- Other name: Maggie Chombo-Sadicki
- Citizenship: Malawi
- Occupations: player and coach
- Known for: pioneer coach of women's football

= Maggie Chombo-Sadiki =

Malawian football coach

 Maggie Chombo or Maggie Chombo-Sadiki is a Malawian football coach and former player. She was the Malawi women's national football team coach from 2016 to 2018. She was the head coach of Blantyre Zero and the Nyasa Big Bullets Women's team. In 2020 she started to manage the national under-20 team.

==Life==
In 2013 she was a coach and player with Blantyre Zero as women's football was emerging. She complained that women's teams were facing discrimination as the stadium owners would not let women's teams use their venues. Reasons offered for refusals were thought to be invented and the real reason was blamed on superstition as they thought the women would bring bad luck.

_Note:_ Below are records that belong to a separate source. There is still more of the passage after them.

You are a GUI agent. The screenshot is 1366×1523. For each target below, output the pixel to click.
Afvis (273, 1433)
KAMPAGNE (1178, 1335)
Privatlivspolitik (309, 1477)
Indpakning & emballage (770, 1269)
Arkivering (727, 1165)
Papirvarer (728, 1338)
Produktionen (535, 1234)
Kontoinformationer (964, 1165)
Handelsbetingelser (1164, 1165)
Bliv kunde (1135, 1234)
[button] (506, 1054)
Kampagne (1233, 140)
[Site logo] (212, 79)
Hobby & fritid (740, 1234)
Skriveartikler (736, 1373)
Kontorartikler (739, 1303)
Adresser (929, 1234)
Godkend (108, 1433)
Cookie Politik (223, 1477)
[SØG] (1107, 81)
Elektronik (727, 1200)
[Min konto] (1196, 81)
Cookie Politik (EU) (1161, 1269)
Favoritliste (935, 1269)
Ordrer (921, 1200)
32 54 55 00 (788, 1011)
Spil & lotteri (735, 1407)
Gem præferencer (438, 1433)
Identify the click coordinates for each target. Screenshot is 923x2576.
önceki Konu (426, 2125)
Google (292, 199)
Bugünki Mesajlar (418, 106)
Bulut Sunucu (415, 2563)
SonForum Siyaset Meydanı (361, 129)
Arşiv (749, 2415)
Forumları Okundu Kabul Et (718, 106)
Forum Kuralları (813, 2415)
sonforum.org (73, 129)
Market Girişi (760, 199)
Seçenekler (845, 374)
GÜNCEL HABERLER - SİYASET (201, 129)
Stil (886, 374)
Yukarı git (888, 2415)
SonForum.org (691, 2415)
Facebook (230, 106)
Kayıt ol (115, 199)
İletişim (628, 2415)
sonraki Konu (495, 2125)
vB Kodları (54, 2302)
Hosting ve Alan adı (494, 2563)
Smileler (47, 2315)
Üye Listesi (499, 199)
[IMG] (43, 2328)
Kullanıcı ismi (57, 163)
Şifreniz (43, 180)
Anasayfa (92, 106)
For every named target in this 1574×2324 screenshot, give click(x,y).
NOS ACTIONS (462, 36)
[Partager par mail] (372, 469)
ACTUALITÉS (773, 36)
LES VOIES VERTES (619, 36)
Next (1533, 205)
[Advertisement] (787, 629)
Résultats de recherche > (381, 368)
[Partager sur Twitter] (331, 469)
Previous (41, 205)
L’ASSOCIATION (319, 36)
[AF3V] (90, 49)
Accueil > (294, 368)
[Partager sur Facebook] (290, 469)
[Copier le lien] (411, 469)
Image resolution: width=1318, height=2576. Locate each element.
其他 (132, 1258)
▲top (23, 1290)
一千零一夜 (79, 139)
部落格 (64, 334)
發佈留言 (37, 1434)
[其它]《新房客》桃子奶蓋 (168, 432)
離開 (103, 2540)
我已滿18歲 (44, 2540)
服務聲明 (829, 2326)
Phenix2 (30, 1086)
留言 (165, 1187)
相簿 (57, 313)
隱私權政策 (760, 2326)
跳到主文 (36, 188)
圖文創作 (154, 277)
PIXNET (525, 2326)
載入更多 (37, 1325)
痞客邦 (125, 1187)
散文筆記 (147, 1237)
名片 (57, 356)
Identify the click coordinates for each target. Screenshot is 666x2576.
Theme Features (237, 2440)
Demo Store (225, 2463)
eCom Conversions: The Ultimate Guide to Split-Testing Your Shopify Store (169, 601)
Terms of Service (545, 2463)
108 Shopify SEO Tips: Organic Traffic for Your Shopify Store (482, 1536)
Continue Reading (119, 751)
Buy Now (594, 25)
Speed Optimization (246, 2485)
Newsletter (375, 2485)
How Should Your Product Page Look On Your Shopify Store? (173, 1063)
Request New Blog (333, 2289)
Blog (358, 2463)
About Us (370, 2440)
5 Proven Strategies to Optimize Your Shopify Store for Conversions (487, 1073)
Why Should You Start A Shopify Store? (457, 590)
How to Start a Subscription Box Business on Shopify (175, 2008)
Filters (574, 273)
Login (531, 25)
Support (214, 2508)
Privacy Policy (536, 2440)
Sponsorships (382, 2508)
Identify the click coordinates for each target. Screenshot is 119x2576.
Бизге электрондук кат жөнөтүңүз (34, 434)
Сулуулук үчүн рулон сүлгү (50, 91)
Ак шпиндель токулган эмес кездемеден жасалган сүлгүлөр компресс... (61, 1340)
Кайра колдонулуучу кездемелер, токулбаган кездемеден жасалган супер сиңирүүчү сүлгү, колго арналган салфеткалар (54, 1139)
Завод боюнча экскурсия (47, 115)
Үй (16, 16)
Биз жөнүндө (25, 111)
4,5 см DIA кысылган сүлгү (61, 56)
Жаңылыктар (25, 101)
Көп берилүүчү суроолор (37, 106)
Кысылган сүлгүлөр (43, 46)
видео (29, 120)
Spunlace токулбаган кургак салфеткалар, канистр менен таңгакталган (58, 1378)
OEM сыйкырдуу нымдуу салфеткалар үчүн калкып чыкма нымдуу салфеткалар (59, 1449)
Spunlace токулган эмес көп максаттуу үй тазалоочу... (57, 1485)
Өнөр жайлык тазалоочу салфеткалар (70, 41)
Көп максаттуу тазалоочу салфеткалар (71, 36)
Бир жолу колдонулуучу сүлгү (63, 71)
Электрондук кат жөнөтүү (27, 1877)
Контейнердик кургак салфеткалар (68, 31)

In 2016 she succeeded Thom Mkorongo as the National Women's Coach. She had a two year contract. In 2018 at the COSAFA Women's Championship her team had mixed results. They were beaten by Botswana 2-0 to Botswana but they beat the Madagascar team. Their match against South Africa ended with a 6-0 defeat. She was succeeded as coach by Stuart Mbolembole and she was one of his deputies until he resigned.

The Football Association of Malawi's General Secretary Alfred Gunda announced her as the Head Coach for the national Under 20 Women’s Football Team in January 2020. She was to prepare the team for the 2020 FIFA U20 Women’s World Cup qualifiers which began with a match against Zimbabwe. About ten days before that match she reduced the squad from 40 down to 25 players in order that they could better manage them.

In 2022 she was the head coach of the Nyasa Big Bullets Women's team. In December they had scored 90 goals and they were top of their league.

She has been learning more about coaching from Desiree Ellis in South Africa. At the end of 2023 she went to FIFA's headquarters in Zurich to graduate with a coaching qualification.

Chombo-Sadiki's national under-20 team beat the Central African Republic team in a match played at the Bingu National Stadium in a 3-1 win in May 2025. In January 2026 she named a 27 strong team to take part in the under-20 World Cup qualifiers. Six of then came from the Ascent Academy and five from Kukoma Ntopwa Women.